◆ Exercise instructions: The answer must consist of each line below that contains the word "resolution", copied in full.
──────── Data provided ────────
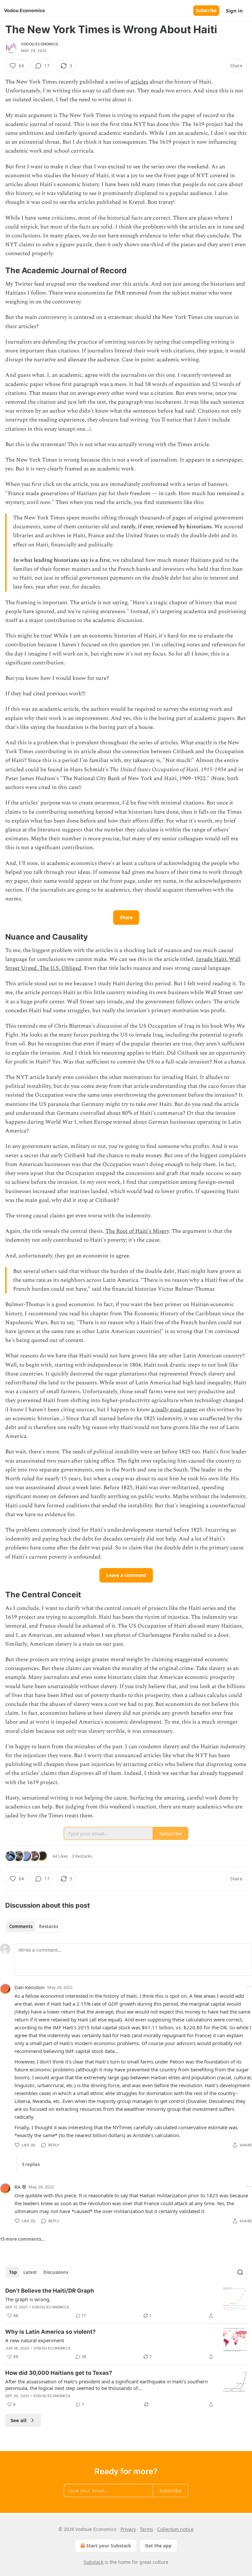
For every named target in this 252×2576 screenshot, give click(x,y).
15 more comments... (22, 2239)
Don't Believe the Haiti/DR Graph (49, 2290)
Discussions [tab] (55, 2272)
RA (17, 2186)
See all (18, 2420)
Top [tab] (13, 2272)
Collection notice (175, 2529)
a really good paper (174, 1409)
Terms (146, 2529)
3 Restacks (82, 1856)
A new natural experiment (34, 2340)
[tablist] (33, 1926)
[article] (126, 2303)
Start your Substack (108, 2545)
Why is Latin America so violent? (50, 2331)
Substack (93, 2562)
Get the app (158, 2545)
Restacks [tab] (48, 1926)
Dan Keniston (29, 1987)
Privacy (128, 2529)
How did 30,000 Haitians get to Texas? (58, 2373)
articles (139, 82)
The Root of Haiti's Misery (137, 1231)
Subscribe (206, 10)
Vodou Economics (39, 44)
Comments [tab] (20, 1926)
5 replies (31, 2164)
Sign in (234, 10)
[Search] (240, 2272)
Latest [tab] (30, 2272)
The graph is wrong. (28, 2299)
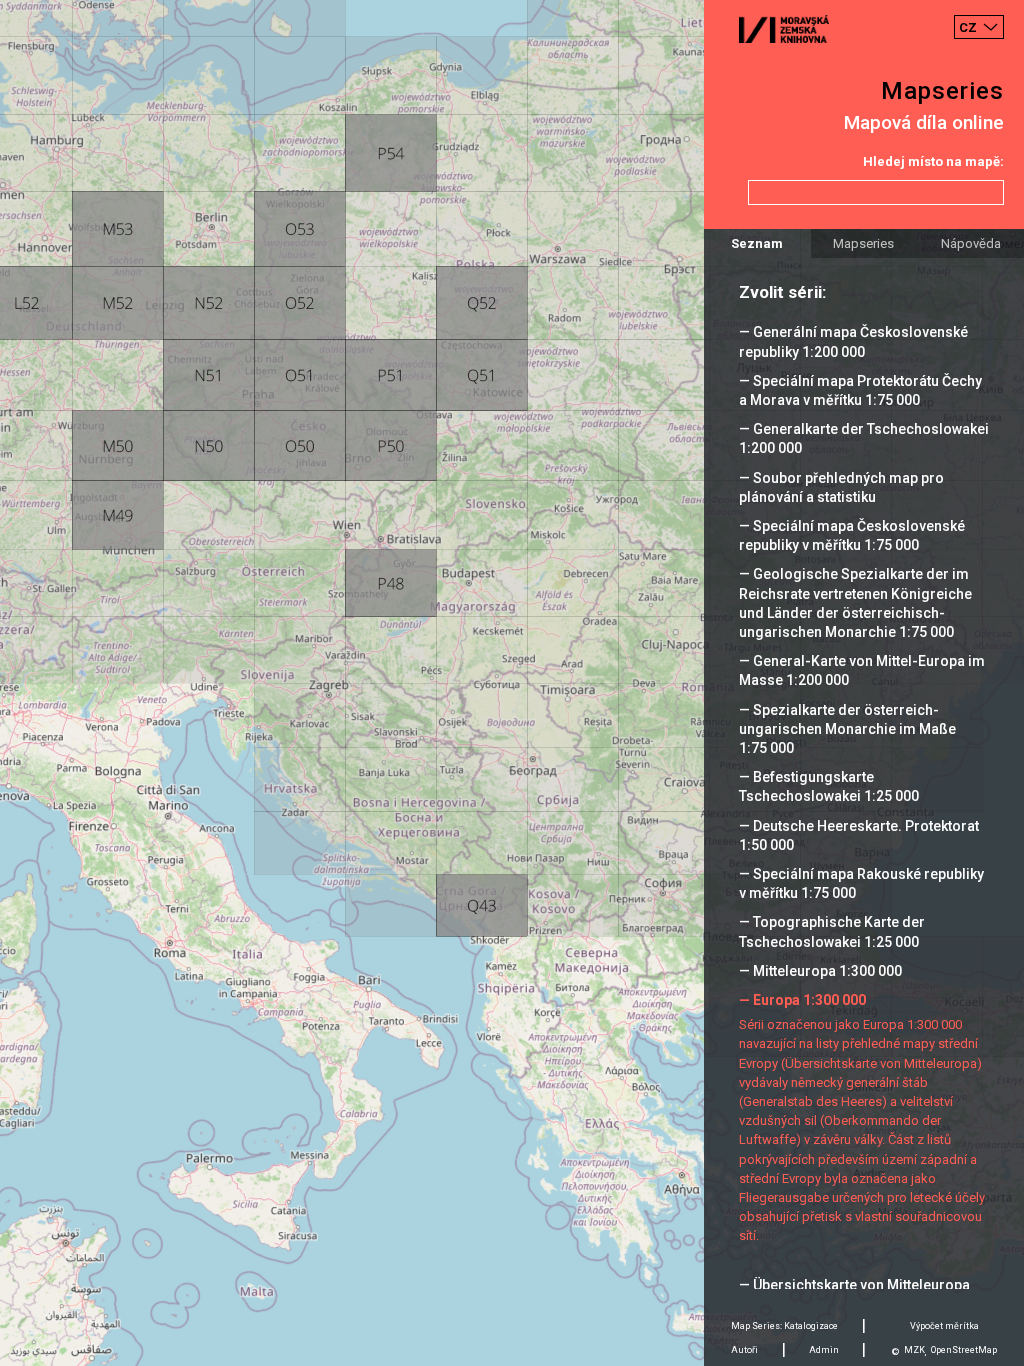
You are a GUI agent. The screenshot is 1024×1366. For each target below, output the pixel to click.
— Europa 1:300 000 (802, 1000)
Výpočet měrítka (944, 1326)
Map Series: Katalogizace (784, 1326)
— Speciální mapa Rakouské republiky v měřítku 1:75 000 (861, 883)
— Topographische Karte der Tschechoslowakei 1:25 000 (832, 931)
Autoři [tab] (744, 1350)
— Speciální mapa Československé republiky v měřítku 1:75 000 (852, 535)
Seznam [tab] (757, 243)
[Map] (512, 683)
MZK (914, 1350)
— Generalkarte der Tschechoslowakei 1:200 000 (864, 438)
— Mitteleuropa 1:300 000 (820, 971)
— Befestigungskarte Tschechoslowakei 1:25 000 (829, 786)
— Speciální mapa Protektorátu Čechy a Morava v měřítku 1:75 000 (860, 390)
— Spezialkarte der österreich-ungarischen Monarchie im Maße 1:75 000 (847, 729)
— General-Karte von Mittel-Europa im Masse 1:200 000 (862, 670)
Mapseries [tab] (863, 243)
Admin (824, 1350)
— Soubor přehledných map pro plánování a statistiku (841, 487)
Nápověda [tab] (971, 243)
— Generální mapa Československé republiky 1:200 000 (853, 341)
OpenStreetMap (964, 1350)
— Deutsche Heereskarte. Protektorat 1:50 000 (859, 835)
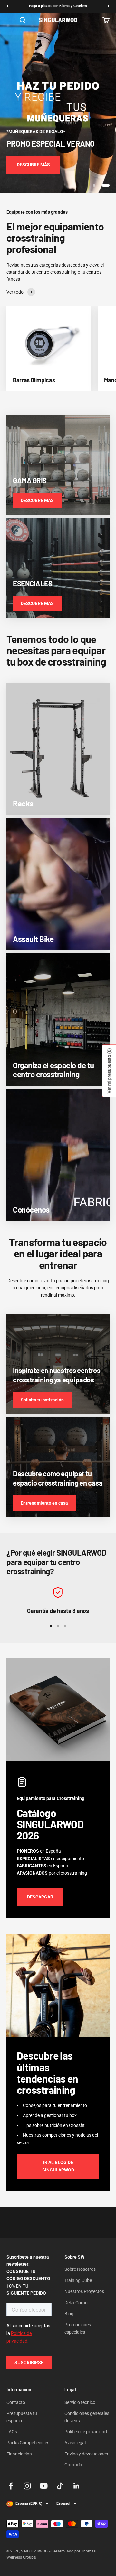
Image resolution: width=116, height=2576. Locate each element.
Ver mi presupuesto (109, 1070)
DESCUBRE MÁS (33, 164)
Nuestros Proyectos (84, 2291)
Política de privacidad (85, 2431)
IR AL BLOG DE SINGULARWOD (58, 2166)
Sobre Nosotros (80, 2269)
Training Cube (78, 2280)
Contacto (15, 2402)
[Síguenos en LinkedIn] (76, 2486)
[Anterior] (7, 6)
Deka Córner (76, 2302)
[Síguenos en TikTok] (60, 2486)
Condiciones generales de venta (86, 2417)
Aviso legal (75, 2442)
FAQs (11, 2431)
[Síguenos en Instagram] (27, 2486)
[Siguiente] (108, 6)
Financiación (19, 2453)
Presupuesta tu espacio (21, 2417)
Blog (68, 2313)
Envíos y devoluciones (86, 2453)
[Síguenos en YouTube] (43, 2486)
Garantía (73, 2464)
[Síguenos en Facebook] (10, 2486)
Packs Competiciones (27, 2442)
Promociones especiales (77, 2328)
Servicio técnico (79, 2402)
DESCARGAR (40, 1896)
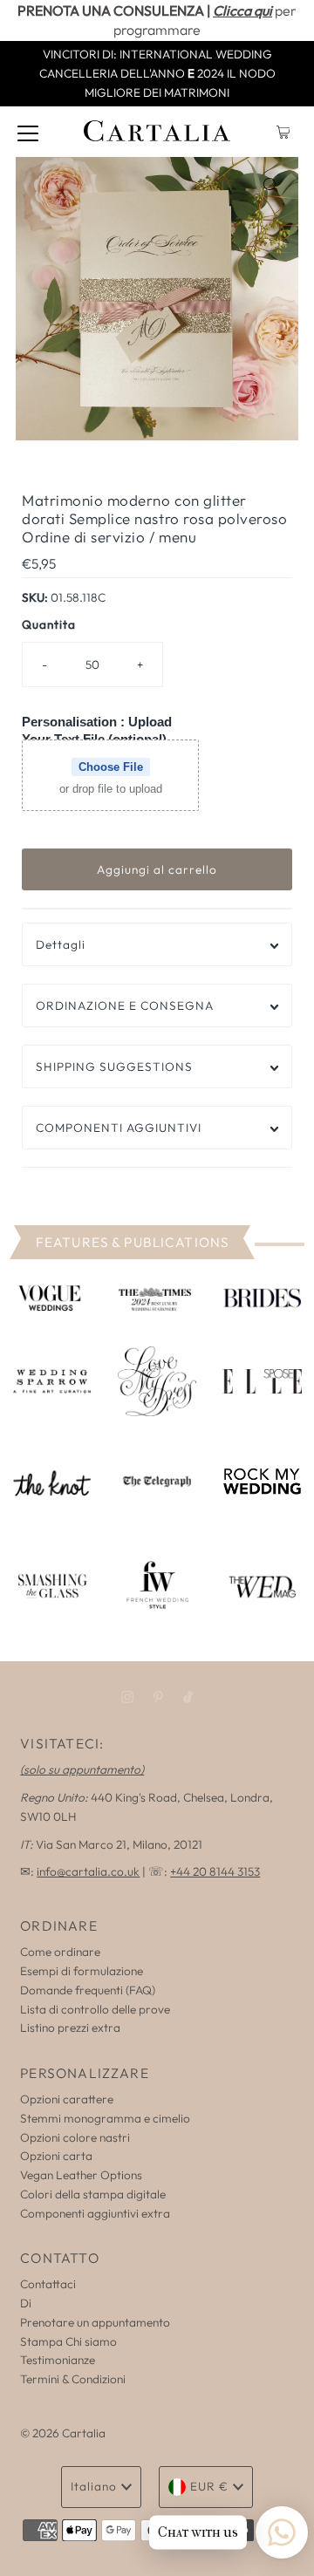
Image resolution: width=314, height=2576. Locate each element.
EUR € (209, 2486)
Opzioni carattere (66, 2099)
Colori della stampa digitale (93, 2194)
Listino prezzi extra (70, 2027)
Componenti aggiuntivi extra (95, 2213)
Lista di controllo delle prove (95, 2009)
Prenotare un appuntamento (95, 2322)
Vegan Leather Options (81, 2175)
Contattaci (48, 2284)
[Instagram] (127, 1697)
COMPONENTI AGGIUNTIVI (118, 1127)
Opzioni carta (56, 2156)
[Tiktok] (188, 1697)
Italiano (94, 2486)
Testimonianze (57, 2360)
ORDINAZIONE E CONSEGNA (125, 1005)
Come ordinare (60, 1951)
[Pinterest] (158, 1697)
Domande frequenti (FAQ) (87, 1990)
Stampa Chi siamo (68, 2341)
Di (25, 2303)
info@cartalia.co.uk (88, 1871)
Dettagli (60, 944)
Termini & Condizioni (73, 2379)
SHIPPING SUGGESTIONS (114, 1066)
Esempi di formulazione (81, 1971)
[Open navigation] (27, 132)
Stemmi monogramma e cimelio (105, 2118)
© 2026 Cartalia (63, 2433)
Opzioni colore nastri (75, 2137)
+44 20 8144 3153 (215, 1871)
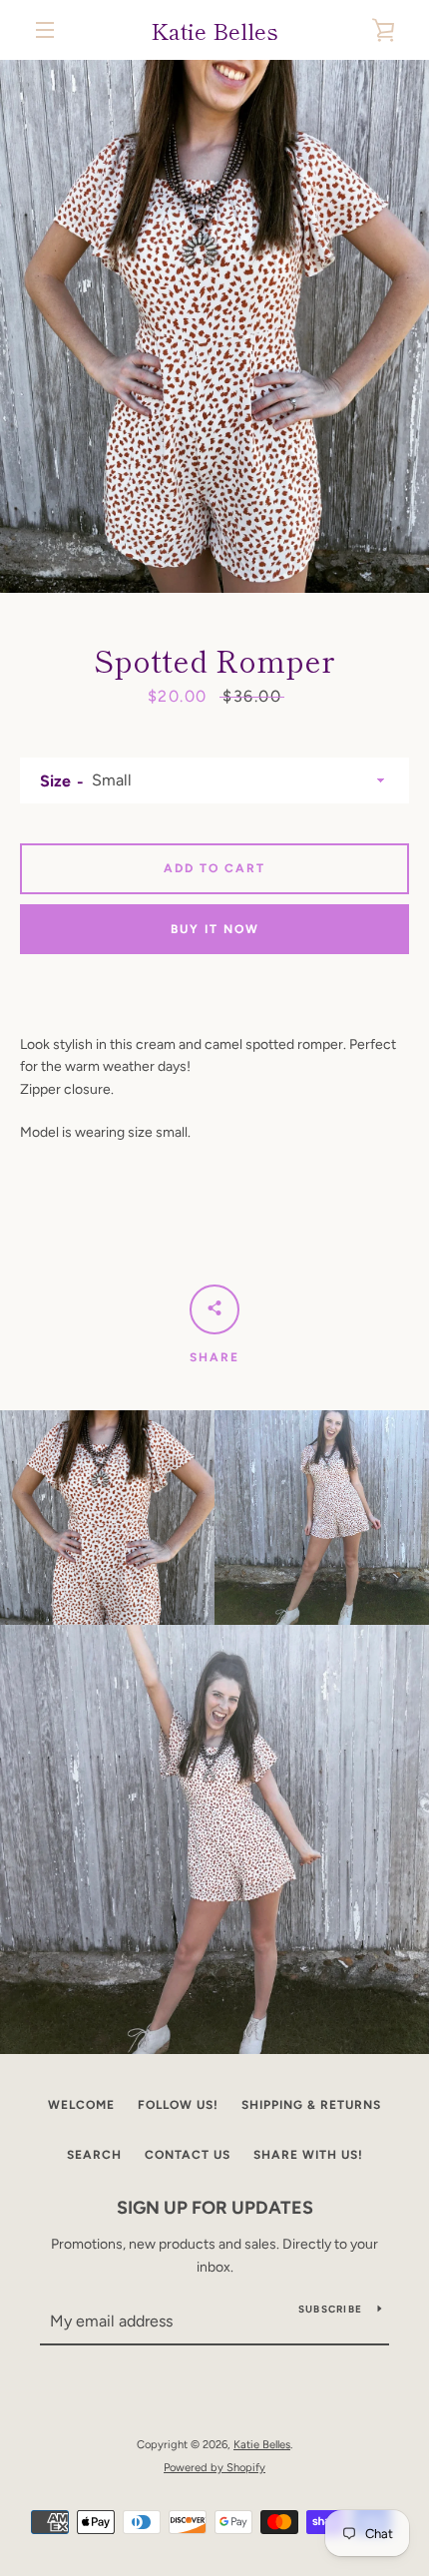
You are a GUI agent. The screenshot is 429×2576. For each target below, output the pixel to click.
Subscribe (330, 2309)
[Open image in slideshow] (214, 326)
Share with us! (308, 2155)
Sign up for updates (215, 2208)
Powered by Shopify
────────
◆ Written answer:
Image resolution: width=116, height=2576. Locate each element.
Image resolution: width=314, height=2576. Locate each element.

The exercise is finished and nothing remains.